Speaker: Prof Ioannis Kontoyiannis, Department of Engineering, University of Cambridge, UK
Title: "Finding Complex Structure in Discrete Time Series"
Abstract: The identification of useful temporal structure in discrete time series
is an important component of algorithms used for many tasks in statistical
inference and machine learning. Most early approaches developed were
ineffective in practice, because the amount of data required for reliable
modeling grew exponentially with memory length. On the other hand,
many of the more modern methodologies that make use of more flexible
and parsimonious models, result in algorithms that do not scale well
and are computationally ineffective for larger data sets.

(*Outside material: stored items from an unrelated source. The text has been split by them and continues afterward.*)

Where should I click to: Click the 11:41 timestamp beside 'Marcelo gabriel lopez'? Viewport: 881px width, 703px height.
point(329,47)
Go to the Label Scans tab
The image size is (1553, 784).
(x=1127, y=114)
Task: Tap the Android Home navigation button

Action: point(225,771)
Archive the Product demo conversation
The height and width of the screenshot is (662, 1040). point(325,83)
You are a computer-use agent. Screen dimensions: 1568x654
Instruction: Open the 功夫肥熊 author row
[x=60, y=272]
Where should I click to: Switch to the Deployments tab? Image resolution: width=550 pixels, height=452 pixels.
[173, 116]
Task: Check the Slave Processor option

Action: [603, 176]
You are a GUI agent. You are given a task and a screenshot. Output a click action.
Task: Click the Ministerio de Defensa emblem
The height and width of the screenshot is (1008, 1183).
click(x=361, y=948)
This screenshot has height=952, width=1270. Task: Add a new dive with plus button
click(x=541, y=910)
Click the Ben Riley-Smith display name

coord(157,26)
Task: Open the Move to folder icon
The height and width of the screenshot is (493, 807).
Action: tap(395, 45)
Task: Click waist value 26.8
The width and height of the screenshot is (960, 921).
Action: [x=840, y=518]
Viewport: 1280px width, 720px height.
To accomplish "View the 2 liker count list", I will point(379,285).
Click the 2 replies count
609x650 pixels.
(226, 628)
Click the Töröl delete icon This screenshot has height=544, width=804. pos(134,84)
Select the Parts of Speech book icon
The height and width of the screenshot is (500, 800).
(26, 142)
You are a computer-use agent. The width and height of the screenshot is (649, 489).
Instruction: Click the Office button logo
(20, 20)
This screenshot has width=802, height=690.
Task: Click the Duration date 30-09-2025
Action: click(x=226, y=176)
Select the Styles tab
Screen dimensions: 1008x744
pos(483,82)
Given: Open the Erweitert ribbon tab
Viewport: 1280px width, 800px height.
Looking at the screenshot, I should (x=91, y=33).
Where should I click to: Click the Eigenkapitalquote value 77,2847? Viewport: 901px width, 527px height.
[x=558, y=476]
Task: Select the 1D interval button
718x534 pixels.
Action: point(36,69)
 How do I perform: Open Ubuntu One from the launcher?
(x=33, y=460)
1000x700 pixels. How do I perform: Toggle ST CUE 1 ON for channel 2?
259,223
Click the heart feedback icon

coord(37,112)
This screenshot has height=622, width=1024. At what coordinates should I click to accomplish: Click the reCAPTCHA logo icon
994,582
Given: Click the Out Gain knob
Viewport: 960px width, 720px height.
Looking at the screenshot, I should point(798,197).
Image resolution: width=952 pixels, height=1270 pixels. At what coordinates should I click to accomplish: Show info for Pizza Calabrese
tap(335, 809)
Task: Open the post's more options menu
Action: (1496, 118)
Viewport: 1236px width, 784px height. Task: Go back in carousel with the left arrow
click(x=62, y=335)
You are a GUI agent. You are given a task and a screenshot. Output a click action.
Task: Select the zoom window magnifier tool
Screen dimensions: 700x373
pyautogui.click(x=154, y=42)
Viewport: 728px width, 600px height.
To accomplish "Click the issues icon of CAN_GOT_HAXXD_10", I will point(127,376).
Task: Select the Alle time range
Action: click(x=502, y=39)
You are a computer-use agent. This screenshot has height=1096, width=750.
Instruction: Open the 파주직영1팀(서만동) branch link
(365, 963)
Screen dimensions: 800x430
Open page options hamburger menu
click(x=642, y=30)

We will discuss a class of novel methodological tools for effective Bayesian
inference for general discrete time series, which offer promising results
on both small and big data. Our starting point is the development of a rich
class of Bayesian hierarchical models for variable-memory Markov chains,
based on ideas stemming from the class of context tree weighting data
compression algorithms. The particular prior structure we adopt
makes it possible to design effective, linear-time algorithms
that can compute most of the important features of the resulting posterior
and predictive distributions without resorting to simulation.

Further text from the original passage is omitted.